Vice Health Minister Wang Longde said new laws were needed to strengthen food
safety supervision by coordinating the duties of competing government agencies.
"The food issue involves cooperation among many departments. This is very
important," Wang said on the sidelines of a news conference in a rare high-level
comment on China's attempts to regain consumer confidence.
"To solve the problem, we must make laws, we must amend laws. The purpose of
this is to strengthen cooperation among government bodies and together,
strengthen supervision," he said.
The lack of a centrally controlled regulatory system is considered a key
defect underpinning China's perennial food and drug safety woes.
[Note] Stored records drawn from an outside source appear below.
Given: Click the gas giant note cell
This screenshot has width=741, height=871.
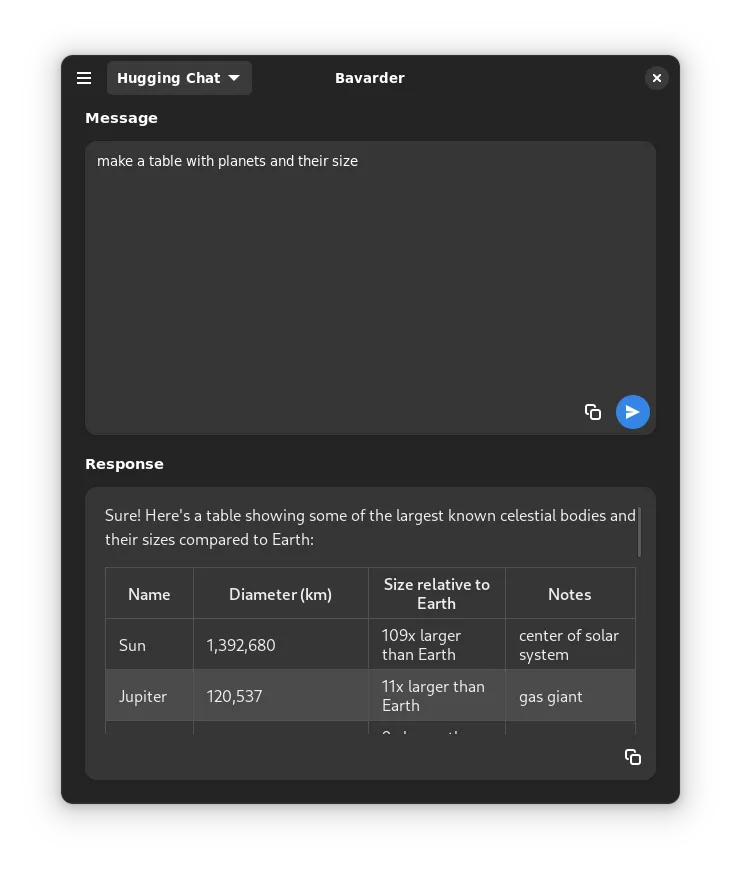Looking at the screenshot, I should pos(551,696).
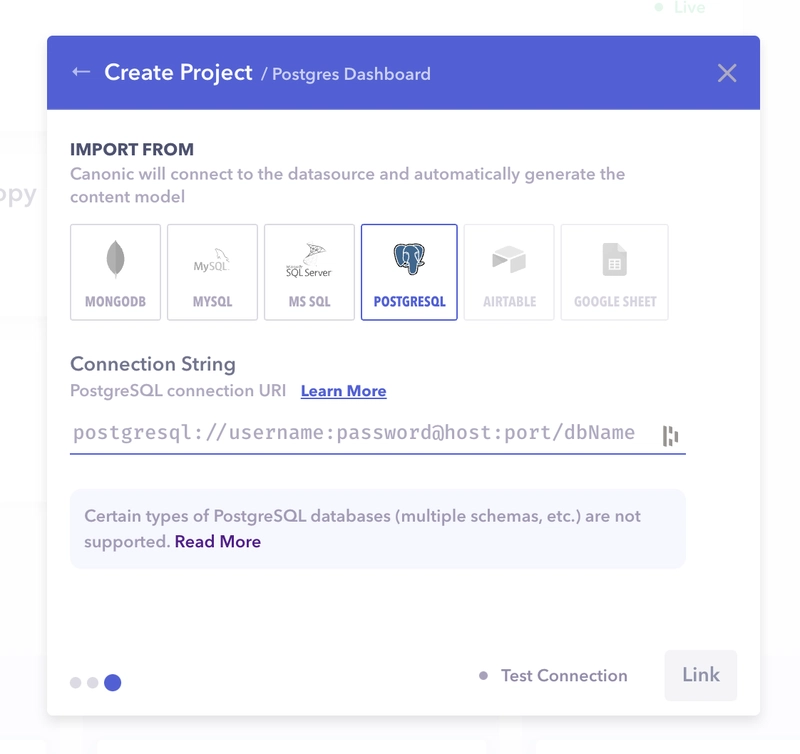Close the Create Project dialog
This screenshot has height=754, width=800.
pos(727,73)
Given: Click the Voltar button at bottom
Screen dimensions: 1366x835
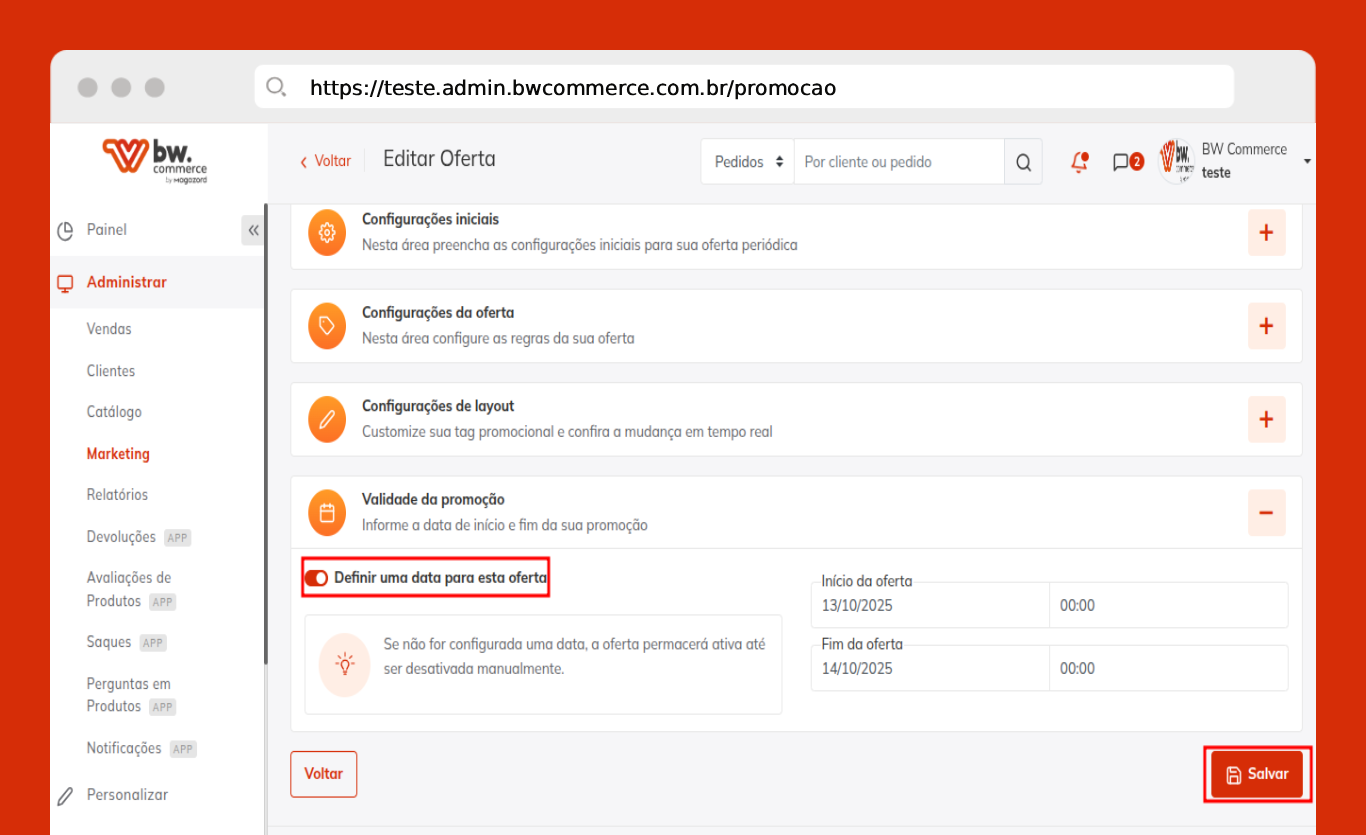Looking at the screenshot, I should click(323, 774).
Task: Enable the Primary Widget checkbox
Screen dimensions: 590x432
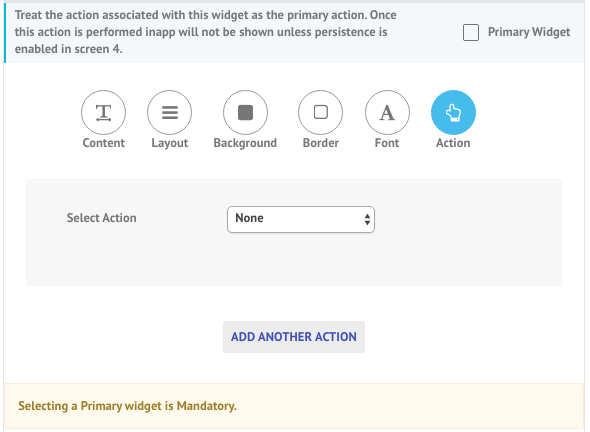Action: tap(471, 32)
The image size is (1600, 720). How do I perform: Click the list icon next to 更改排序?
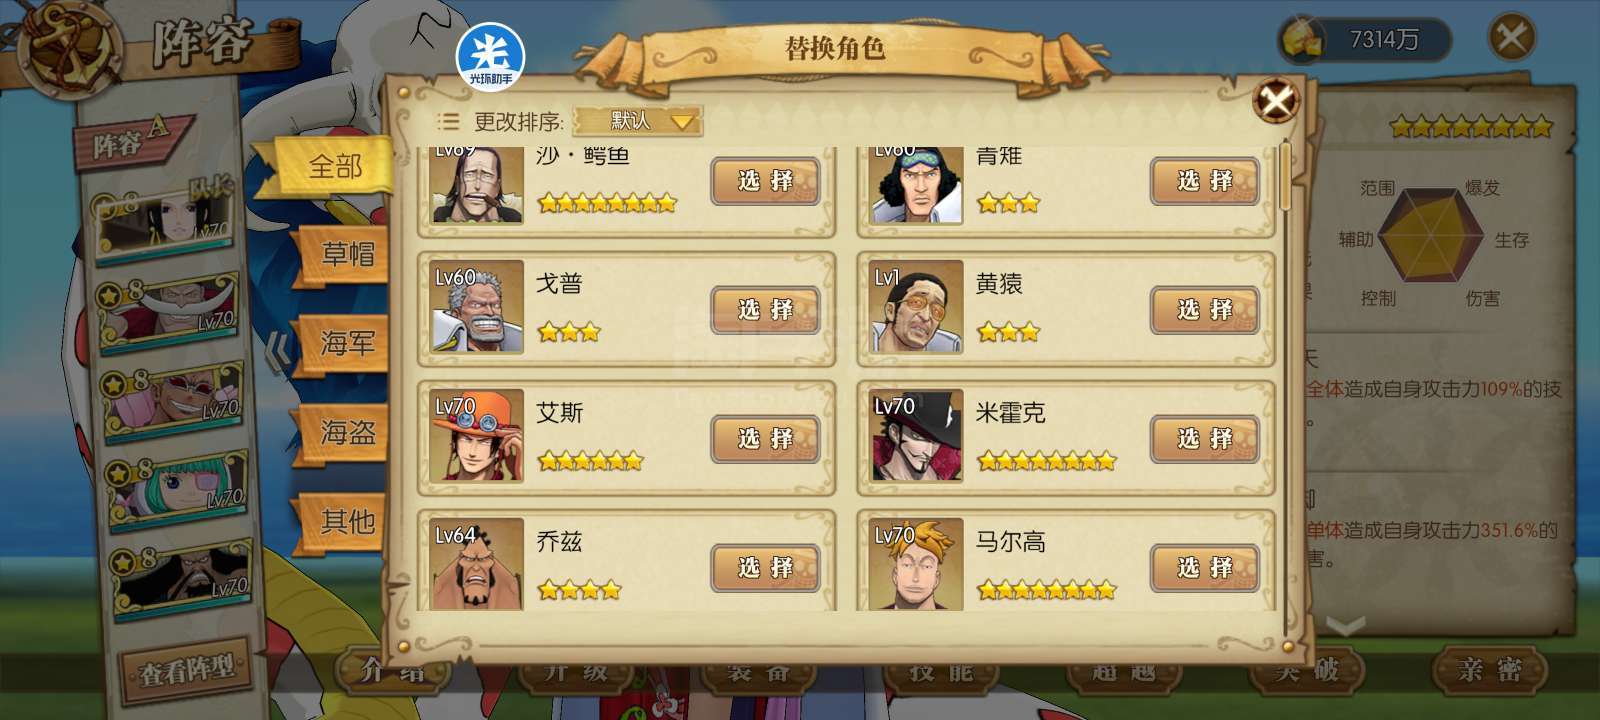(x=448, y=122)
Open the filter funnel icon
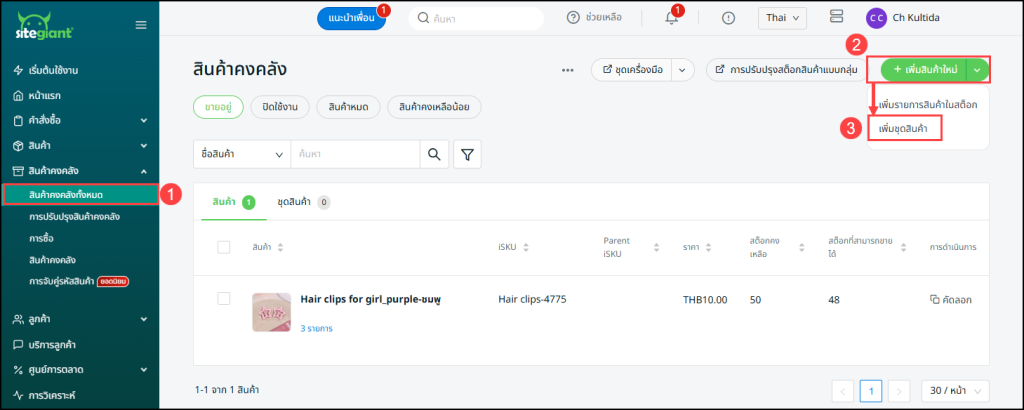The image size is (1024, 410). click(468, 154)
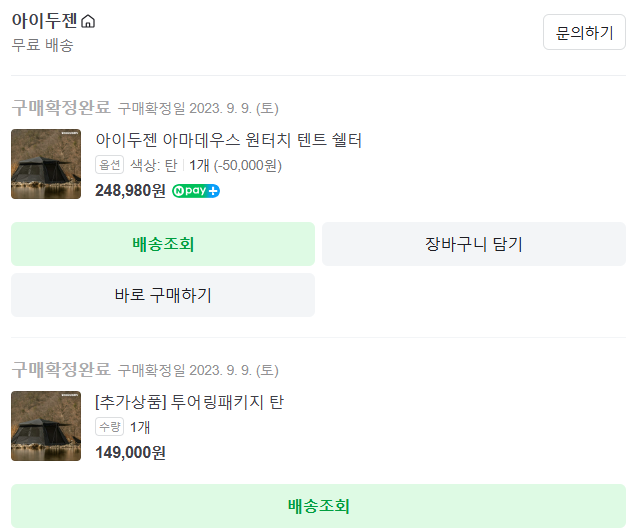
Task: Add tent to cart with 장바구니 담기
Action: (x=473, y=244)
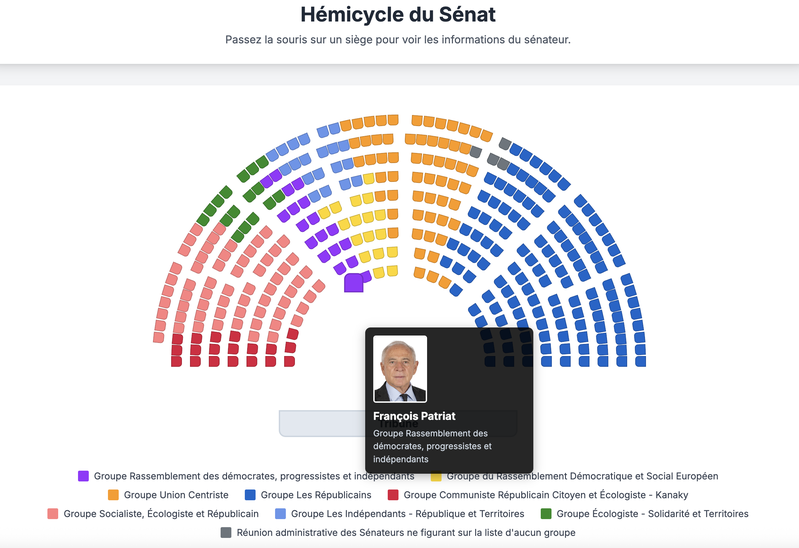Select the salmon Socialiste group legend square
The height and width of the screenshot is (548, 799).
(x=53, y=514)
Those problems
are now drawing international concern as a growing number of Chinese exports are
found tainted with dangerous levels of toxins and chemicals.
Responsibility is now split among at least six agencies, including the State
Food and Drug Administration, the Health Ministry, the Agriculture Ministry, the
Commerce Ministry, the State Administration of Industry and Commerce, and the
General Administration of Quality Supervision Inspection and Quarantine.
Blurred lines of authority and divided responsibilities often enable the
country's countless illegal operations to escape detection.
A report released earlier this month by the World Health Organization, the
Asian Development Bank and China's State Food and Drug Administration condemned
the fragmentation of food regulation and "greater clarity was urgently needed."
"This lack of clearly assigned responsibility leads to a situation where no
agency or authority can be properly held accountable for their action or
inaction," the report said.
Wang's comments came the same day an official newspaper reported that the
People's Liberation Army _ the world's largest military _ has ordered improved
safety checks and will buy food only from suppliers who pass local government
hygiene and safety tests
"To strengthen food safety is to guarantee the PLA's combat capacity," Zhou
Pengjun, an official with the General Logistics Department, said.
All suppliers of food to the PLA's 2.3 million servicemen and women will have
to pass safety and hygiene tests, the report said.
The stringent measures reflect ongoing worries over small or unregulated
businesses who make their money by using cheap ingredients or substitutes.
A report issued Friday by the Beijing Municipal Health Inspection Institute
said about 60 percent of 21,200 restaurants inspected in the Chinese capital had
hygiene conditions that posed "some risk of contamination."
Another 3 percent prepared food in an environment that had "a high risk of
contamination, even the possibility of causing food poisoning," the institute
Also Friday, a statement posted on the Web site of the State Food and Drug
Administration, or SFDA, stressed coordination at local levels. New local
coordination bodies would be headed by a provincial governor or mayor of a large
"The organizations will play an important role in the coordination of various
supervision departments," the SFDA Director Shao Mingli said.
The report did not go into details on how the scheme will work.
In recent weeks, China has executed the former head of its drug regulation
agency for taking bribes and banned the use of a chemical found in antifreeze in
the production of toothpaste.
But although the production of toothpaste with diethylene glycol _ a
thickening agent in antifreeze _ has been prohibited, companies will still be
able to sell their current supplies domestically, an official with the General
Administration of Quality Supervision, Inspection and Quarantine said.
"The government did not advise removing the toothpaste containing the
chemical on sale from shelves," the unnamed official was quoted as saying by
Shanghai's Oriental Morning Post.
"Consumers are assured that those toothpaste brands are safe," said the
official, who did not identify the brands.